Au surplus annoncé par les médias pour le 1er avril avant d’être considéré comme reporté sine die, le voyage en France apparaissait pour certains observateurs comme un « guet-apens ». D’autant plus que depuis l’arrivée au pouvoir d’Emmanuel Macron, c’est la première du Chef de l’Etat togolais dans l’Hexagone, au contraire de la plupart de ses homologues de la sous-région.
Leadership régional
De fait, le séjour parisien de la semaine dernière fut forcément un succès diplomatique et emporte par ailleurs un enjeu de politique intérieure, quoique participant aux bonnes relations qu’entretiennent depuis 60 ans les deux pays. Il a nécessairement deux autres lectures. D’abord, la reconnaissance des réformes structurelles économiques et celles tendant à l’amélioration du climat des affaires au Togo ainsi qu’à a son attractivité.

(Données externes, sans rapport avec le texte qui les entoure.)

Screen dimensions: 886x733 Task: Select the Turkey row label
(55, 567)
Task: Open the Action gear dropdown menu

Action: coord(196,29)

Mais aussi, les réformes politiques engagées depuis quelques années dont les plus emblématiques furent celles institutionnelles et constitutionnelles de 2019 ainsi que l’organisation d’élections présidentielles, législatives, municipales dont les dernières remontaient à presque 40 ans. Souvent cité par le passé comme le mouton noir de la sous-région, le Togo fait désormais sur beaucoup de plans, figure d’exemple et de modèle.

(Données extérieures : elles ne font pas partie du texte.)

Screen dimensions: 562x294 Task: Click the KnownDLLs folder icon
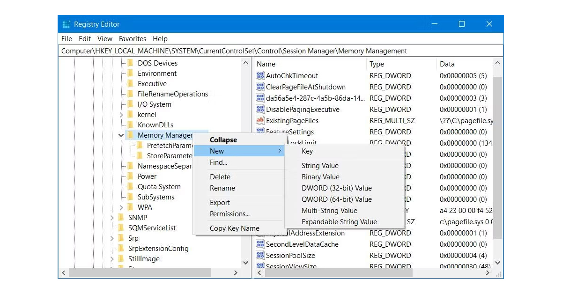(x=132, y=125)
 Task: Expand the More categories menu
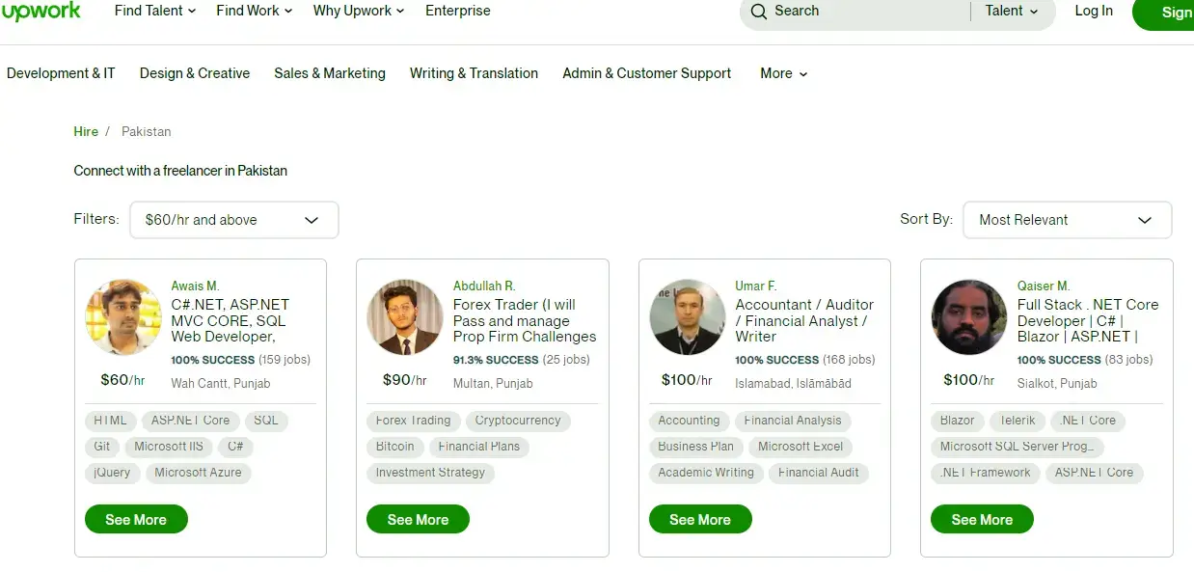[x=784, y=73]
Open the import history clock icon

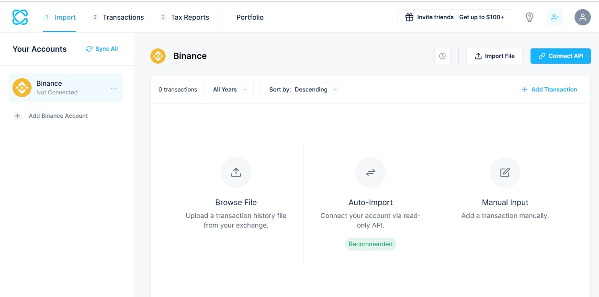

Le séjour hexagonal est ensuite une reconnaissance du leadership régional du Togo sur les questions sécuritaire et de lutte contre le terrorisme pour lequel, le pays est en première ligne. « Concernant la situation régionale et la violence dans la région du Sahel, j’ai exprimé au président Macron mon engagement total pour contribuer au rétablissement de la paix et de la sécurité dans toute la sous- région, en rappelant notamment la présence de 1.100 militaires togolais au sein de la MINUSMA », a d’ailleurs indiqué le numéro 1 togolais à l’issue du déjeuner avec le président français.

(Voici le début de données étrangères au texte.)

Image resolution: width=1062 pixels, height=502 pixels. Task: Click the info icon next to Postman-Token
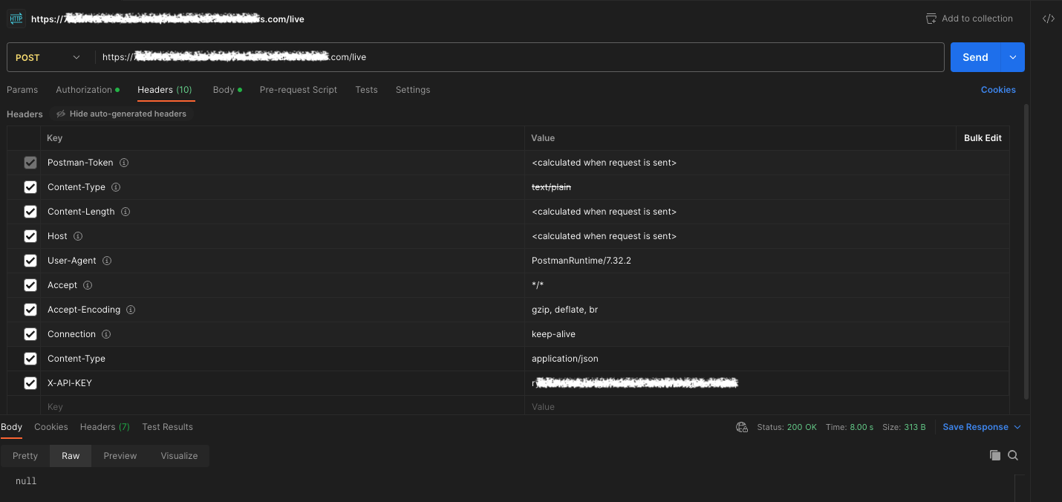pyautogui.click(x=124, y=162)
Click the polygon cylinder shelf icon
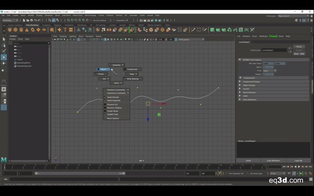This screenshot has height=196, width=314. tap(21, 30)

Tout ceci explique en grande partie le gros échec de la tentative de mobilisation de la diaspora togolaise contre le séjour du Chef de l’Etat en France par la DMK. A son appel, seuls deux activistes ont répondu, malgré le fait qu’un journaliste à la moralité douteuse a cru devoir indiquer l’hôtel de résidence de Faure Gnassingbé dans un article truffé de fake news. Il faut aussi noter qu’à la veille de cette visite, le Quai d’Orsay a mis fin à la polémique sur la lettre de félicitations adressée au président togolais au lendemain de l’élection présidentielle : elle est bien authentique.